Indeed. Most cowered from the very idea of him. Not her.

“And after all this time we’ve spent together. Well, not exactly together, but you know what I mean. I wish we could talk for once. But then, I suppose it won’t be long before we meet. There will be more than enough time after.”

Not true. She would pass through Twilight but briefly before moving on to the next world. Twilight was merely the boundary. She could not bide there long, no matter how he tried to delay her passage. And he would. He could not let her pass by him like a guttering candle at the end of its wick. Not his Bright Light.

Darkness lay heavy on his back, and he itched to cast his cloak away. Already she was aware of him. And her painting was proof that her view of Twilight was nigh unobstructed.

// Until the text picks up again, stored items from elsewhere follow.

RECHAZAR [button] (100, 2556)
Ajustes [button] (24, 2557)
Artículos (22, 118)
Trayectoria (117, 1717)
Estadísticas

What harm could come of it, really? If he could not keep her long in Twilight, perhaps he might steal a moment here. Now.

Rending a thin layer of veil, the last remaining before her crossing, he stepped out of Twilight and into the half shadows of her room. Scents of the mortal world crowded around him, too many to discern individually. Except for her. She filled him with a single breath.

Her gaze darted to him. The brush fell to the floor. Her skin, already pale, washed white. Her eyes blinked like butterfly wings, blue-ringed indigo and fringed with curling black.

“Hush,” he said, reaching out a down-turned hand to calm the sudden shock and surprise that stopped her breath.

Her eyes filled with tears as she took in his presence, her mind working its mortal power to shape his form according to her soul’s deepest conception of what he would be. It did not change his essence; now and forever he would be the Final Courier. The Ultimate Host. Captain of the small boat that would carry her from the mortal world, across the waters of Twilight, and release her on the shore beyond.

But the form he took—that was in her keeping. If mortals only knew the power they wielded, they could reshape the three worlds with a thought. Perhaps one day they would.

What did she see when she looked at him at last? A nightmare concocted of fear, aged beyond reckoning and grotesque? It happened like that quite often. Those whose dread of the dark passage created a terror out of the ether, shaping him with their minds into a being bent on horror.

No. She did not fear time or Death. She did not tremble as he advanced closer to her. As he stepped forward to view her painting.

She’d gotten some things wrong: The black forest was darker, dark as pitch, and as inky as abject fear. She’d missed, too, the pillar of smoke that rose in the center from the fire of rage. But he was there, crouched in the foreground, a figure wrapped in gray wind. Storm wind. The kind that harries or hinders, a force unto itself. She’d caught that exactly, but she did not depict his face.